On remarquera le nombre exagérément élevé de cas dans l’État de Californie (177), en comparaison avec d’autres États eux aussi densément peuplés. Ainsi, par exemple, l’État de New York n’a enregistré que 19 victimes. Le Texas affiche lui aussi des chiffres très importants d’incidents (95) où intervient une majorité de citoyens noirs et latinos (50 tous confondus). L’Arizona occupe la troisième place de ce classement, avec 39 cas. En l’occurrence, il s’agit principalement de citoyens blancs (27). Rhode Island —dont la population est proche du million d’habitants— est le seul État où aucune mort causée par une intervention policière n’est à déplorer.

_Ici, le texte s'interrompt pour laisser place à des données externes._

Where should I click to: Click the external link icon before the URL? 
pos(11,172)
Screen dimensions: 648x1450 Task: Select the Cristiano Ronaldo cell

Toujours d’après la même source, au 24 octobre 2016, 776 personnes ont perdu la vie aux mains de la police depuis le 1er janvier. Il ne s’agit pas, à dire vrai, de données officielles : elles proviennent du suivi des actualités, des sites web des polices, des réseaux sociaux et d’autres base de données indépendantes qui collectent elles aussi ces informations. Les seules données officielles sont celles qui concernent les homicides justifiés, publiées par le FBI. En 2015, elles s’élevaient à 442. Il ne faut cependant pas oublier que les cas non justifiés n’y sont pas comptabilisés. Par ailleurs, le gouvernement des États-Unis n’a pas tenté de démentir les données de cette recherche [*].

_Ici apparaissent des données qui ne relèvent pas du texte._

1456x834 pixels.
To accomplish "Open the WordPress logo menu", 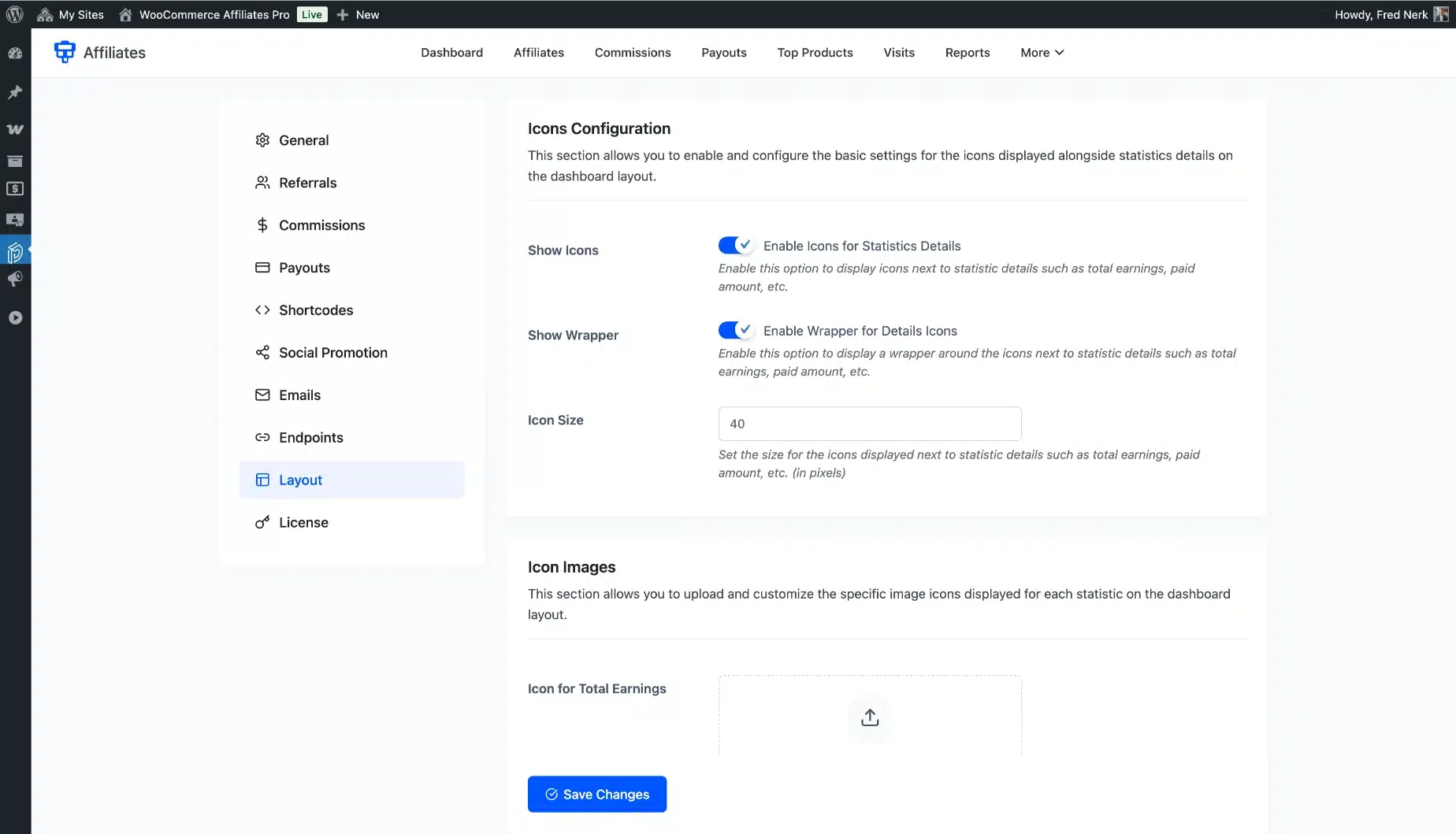I will tap(15, 14).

Il est fort possible que le droit à porter des armes reconnu par le second amendement de la Constitution américaine, qui contribue à ce qu’il y ait beaucoup de gens armés dans les rues, soit la raison pour laquelle la police soit trop prédisposée à se servir de ses armes à feu. Par ailleurs, il n’est pas rare que les commissions ou les autorités policières établissent une utilisation abusive de leur arme par les agents, comme le signalent Los Angeles Times et le NBC New York. D’autres recherches —comme celle du quotidien The Guardian — affichent des chiffres encore plus élevés (1 146 personnes tuées en 2015), car elles ne comptabilisent pas uniquement les morts par arme à feu causées par des agents de service, mais aussi les personnes tuées par des armes électriques ou mortes alors qu’elles se trouvaient sous la garde de la police.
[*] Cette recherche a, d’autre part, été récompensée par les organisations de journalistes. The Washington Post et The Guardian ont été nommés finalistes du Goldsmith Prize for Investigative Reporting de 2016 pour leur recherches concernant les personnes tuées à cause d’interventions policières.